I like Maptools, but lately Java updates have been messing with the system.  Java 7+ won't let Maptools run at all on some computers, and we're constantly having to roll back to Java 6+ just to play.  But it's been the only game in town for me any my players; at least, until recently.

Rollin', Rollin', Rollin'...

Enter Roll20; the web-based online virtual tabletop for role-players of all sorts!  Different than Maptools, Roll20 uses a web based interface, meaning anyone on any device that can open a web browser can theoretically connect to the tabletop.  I'm not sure I'd ever want to look in on a smartphone, but still.
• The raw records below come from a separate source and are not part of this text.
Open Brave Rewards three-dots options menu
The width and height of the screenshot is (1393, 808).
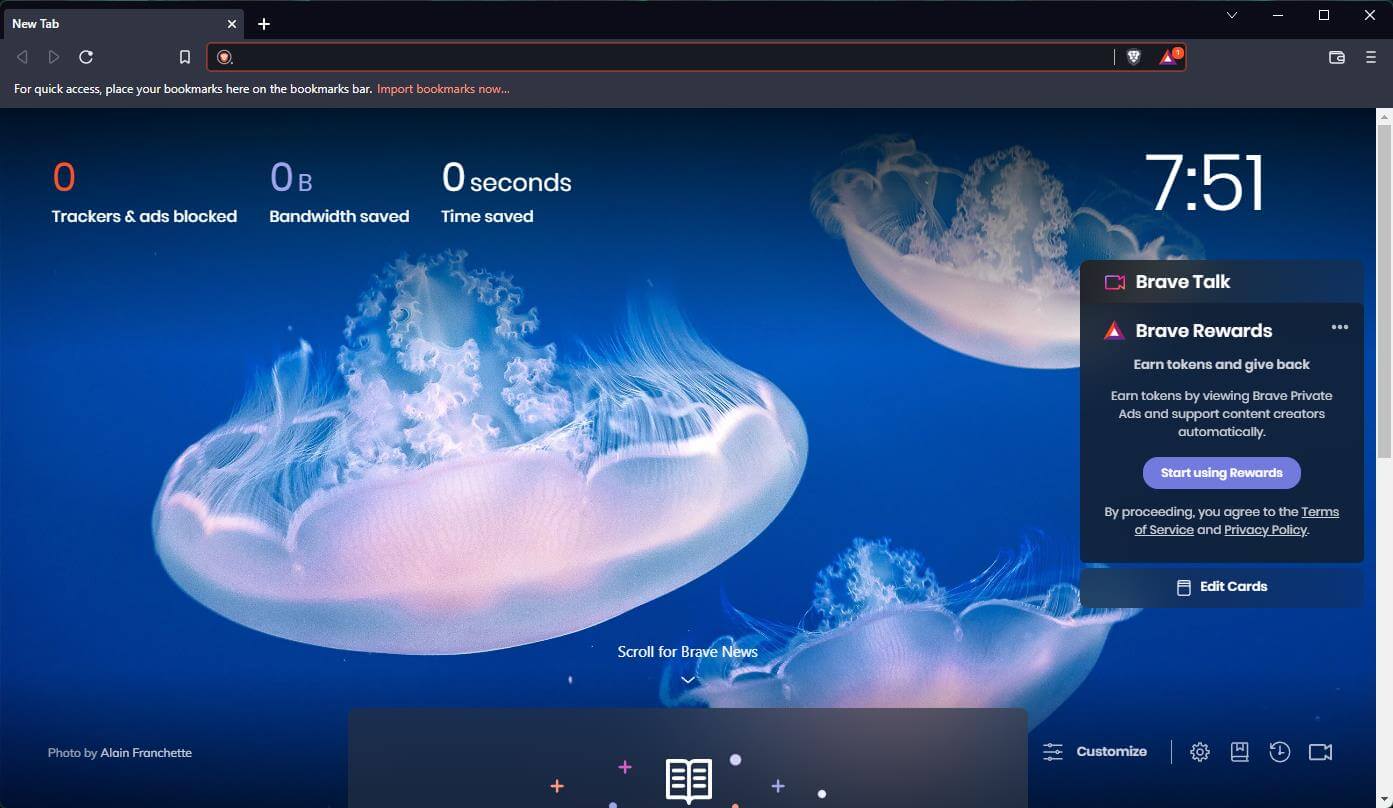[1340, 327]
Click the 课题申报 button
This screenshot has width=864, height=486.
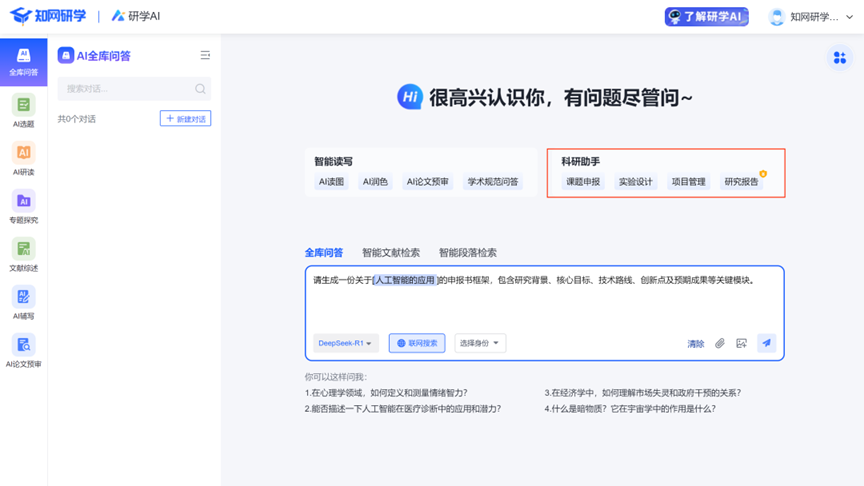pyautogui.click(x=583, y=182)
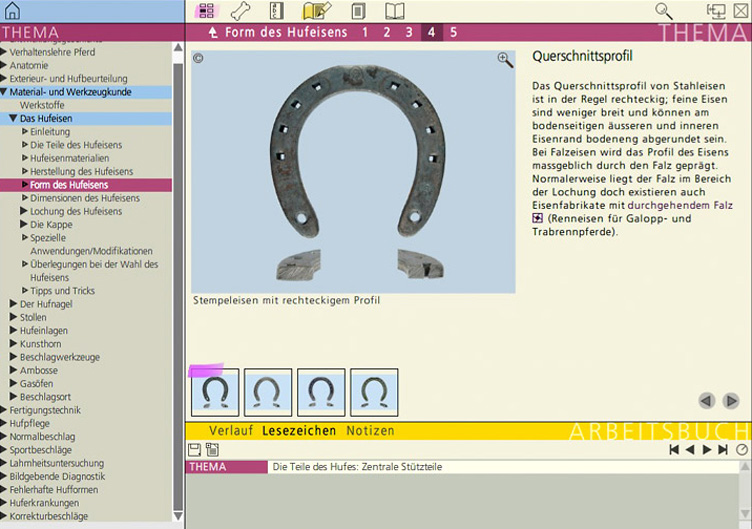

Roll20 is free-ware, to a point.  They have a subscription service, monthly fees of $5 or $10 will get you more features (like POV lighting and some scripting like Maptools-style Macros) as well as more online storage space for your maps, tokens, and art.  The interface is very clean, I like the functionality of the token interface, and can assign several notations to several tokens.  Little blue dots could mean flying, orange for immobilized, and a big red "X" for dead (or just "down").  I can easily have several pages of maps ready to go, and easily click between them. 

D&D Adventurers slaughter a Behir and her kids. 
Who's the monster now?!
You even have an option for playing sounds and songs through the program via their jukebox.  Big problem though is copyrighted material.  If you want to use your own music (like, say, anything from the Star Wars Soundtracks) you have to upload them to a SoundCloud account.  Their Terms of Service prohibits the broadcast of any copyrighted material over the internet.  So if I did want to use "Heroes of Destiny" or "Duel of Fates" as background audio for a fight, I could get my SoundCloud account banned.  Personally, I think there's a better product out there for what I want to use, be it Syrinscape or another web-based sound system.

There are a few key detractors to Roll20.  First, there's practically zero map-making ability in the program.  I need to at least make a background in some other program like Photoshop or Dundjini, save the map, upload to Roll20, and then I can drop in objects to populate the rooms and scene.  The other issue is the limitations of my art library.  I have over 15 gigs of art on my computer for map making.  The most you can have access to online through Roll20 is 2, and that's if you subscribe at the Mentor level ($10/month).  I can't have all my artwork at my fingertips, so if the PCs do something unexpected and I need an art asset as an object, vehicle, or token, I need to open my library, have it search through my folders, upload to their system, and then I can drop it on the map.  And by doing that, I've reduced my available storage with Roll20 by the size of that art item.  Remember that everything takes up this space; background maps (which are usually 2-12 megs on their own), objects, vehicles, tokens; everything reduces your available storage space.

I have made a discovery that a bunch of my art objects appear to be available as free-use in Roll20s own storage center, so it doesn't eat up my storage as much if I utilize those.


I think if I'm going to be running any sort of weeknight game, it's going to have to be remotely and will likey use Roll20 in the future.  Maptools, while brilliant and awesome to have had for the past few years, pales to the simple user interface of Roll20.  It's too bad I didn't get in on Roll20's kickstarter, else I'd have some neat bells and whistles for my account.  Ah well, I'll cope.  I haven't purchased a subscription yet, because I haven't needed the extra stuff yet.  Once I do start running games, I'll probably at least do the $5/month level.  Not sure I need the benefits of the $10 level.  But we'll see.

Anything that can get me gaming more often is a good thing.